Figure 3. Intraprocedural fluoroscopy. (A) Fluoroscopy (RAO projection) showing a 23-mm Edwards Sapien valve in the mitral position after deployment and dilatation with a balloon. (B) Fluoroscopy (LAO projection) showing a 29-mm Edward Sapien valve in the tricuspid position and a 23-mm Edward Sapien valve in the mitral position.
Figure 4. Intraprocedural transesophageal echocardiogram. (A) Reconstruction of the mitral valve visualized during diastole by 3-dimensional echocardiography after deployment of a 23-mm Edwards Sapien 3 valve. (B) Continuous-wave (CW) Doppler across the mitral valve shows the mean gradient of 5 mm Hg at a heart rate of 74 bpm after deployment of a 23-mm Edwards Sapien 3 valve.

DISCUSSION

More than 10,000 mitral and tricuspid valve surgeries are performed annually in the United States.1,2 There are several patients who are at very high or prohibitive risk for adverse events arising from these procedures. We describe a patient with prior mitral and tricuspid repair and coronary artery bypass who now presented with severe mitral stenosis and tricuspid regurgitation. Her risk for surgical complications was high because of comorbid conditions and previous sternotomies.

Limited data regarding the efficacy and feasibility of VIR implantation complicates clinical decision making, as do several factors related to initial repair. For example, bands or a ring can be used for mitral and tricuspid valve repair.
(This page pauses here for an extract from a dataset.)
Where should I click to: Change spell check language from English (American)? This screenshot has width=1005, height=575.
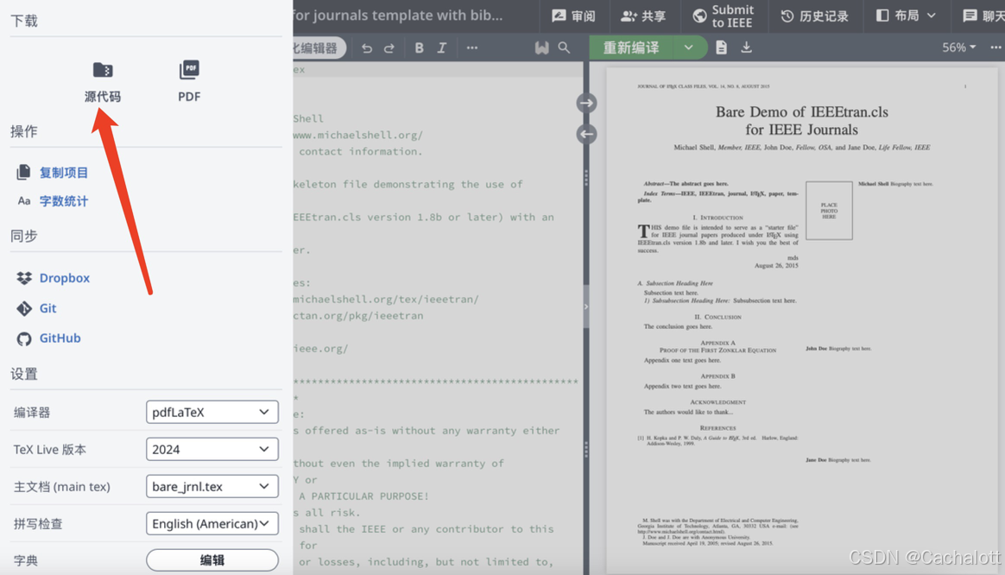pyautogui.click(x=212, y=523)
Knowing the type of device and location of support sutures used in the initial repair is crucial because bands may not provide adequate support for a VIR procedure (particularly bands sutured to only one portion of the annulus).7 In addition, annuloplasty rings are usually oval in structure, whereas transcatheter valves are circular. Hence, a semi-rigid ring will be ideal for a VIR procedure because the transcatheter valve is less likely to become deformed when implanted in a semi-rigid ring. Despite these limitations, the VIR intervention may be the only palliation that can be offered to those patients at high surgical risk.

CONCLUSION

Valve-in-ring procedures, though feasible, can be technically challenging because of several patient- and device-related factors. However, they may sometimes be the only palliation appropriate for a patient at high or prohibitive surgical risk. This, to our knowledge, is first report of transfemoral simultaneous mitral and tricuspid VIR implantation with a Sapien 3 valve.
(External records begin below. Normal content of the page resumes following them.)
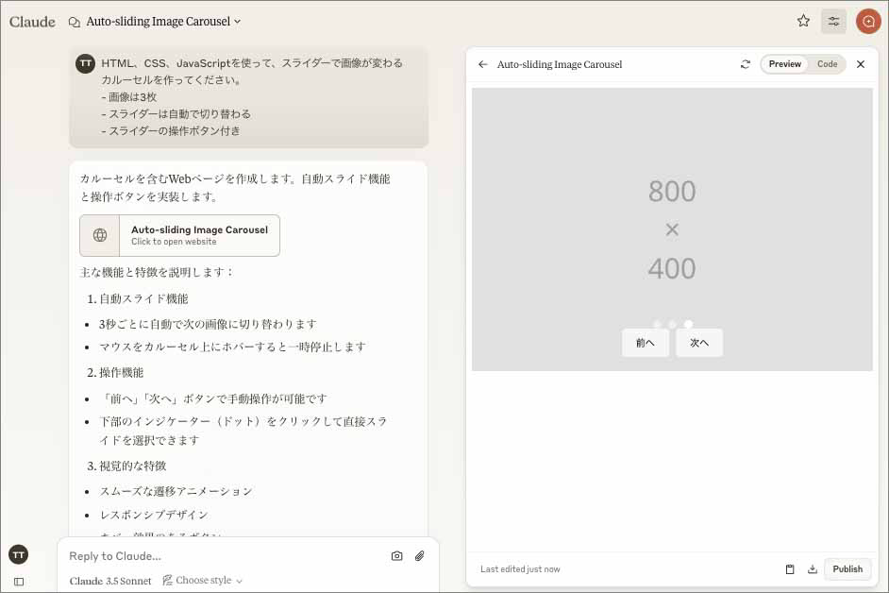The image size is (889, 593).
Task: Switch to Preview view
Action: click(x=784, y=64)
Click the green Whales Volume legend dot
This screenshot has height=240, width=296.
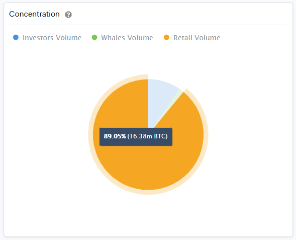(x=94, y=37)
Conflict of Interest Disclosure

Dr. Little conducts research on behalf of Abbott, Medtronic, and Boston Scientific.

References
  1. Alqahtani F, Berzingi CO, Aljohani S, Hijazi M, Al-Hallak A, Alkhouli M. Contemporary Trends in the Use and Outcomes of Surgical Treatment of Tricuspid Regurgitation. J Am Heart Assoc. 2017 Dec:6(12).
  2. Gammie JS, Sheng S, Griffith BP, et al. Trends in mitral valve surgery in the United States: results from the Society of Thoracic Surgeons Adult Cardiac Database. Ann Thorac Surg. 2009 May;87(5):1431-7.
  3. Wilbring M,Alexiou K, Tugtekin S, et al. Pushing the limits-further evolutions of transcatheter valve procedures in the mitral position, including valve-in-valve, valve-in-ring, and valve-in-native-ring. J Thorac Cardiovasc Surg. 2014 Jan;147(1):210-9.
  4. Bouleti C, Himbert D, Brochet E, et al. Transfemoral tricuspid valve-in-ring implantation using the edwards Sapien XT valve. Circ Cardiovasc Interv. 2015 Mar;8(3).
  5. Allende R, Doyle D, Urena M, et al. Transcatheter mitral “valve-in-ring” implantation: a word of caution. Ann Thorac Surg. 2015 Apr;99(4):1439-42.
  6. Taramasso M, Pozzoli A, Guidotti A, et al. Percutaneous tricuspid valve therapies: the new frontier. Eur Heart J. 2017 Mar 1;38(9):639-47.
  7. Bapat VN. Mitral valve-in-ring: the good, the bad, and the ugly. EuroIntervention. 2016 Feb 19;11(10):1192-4.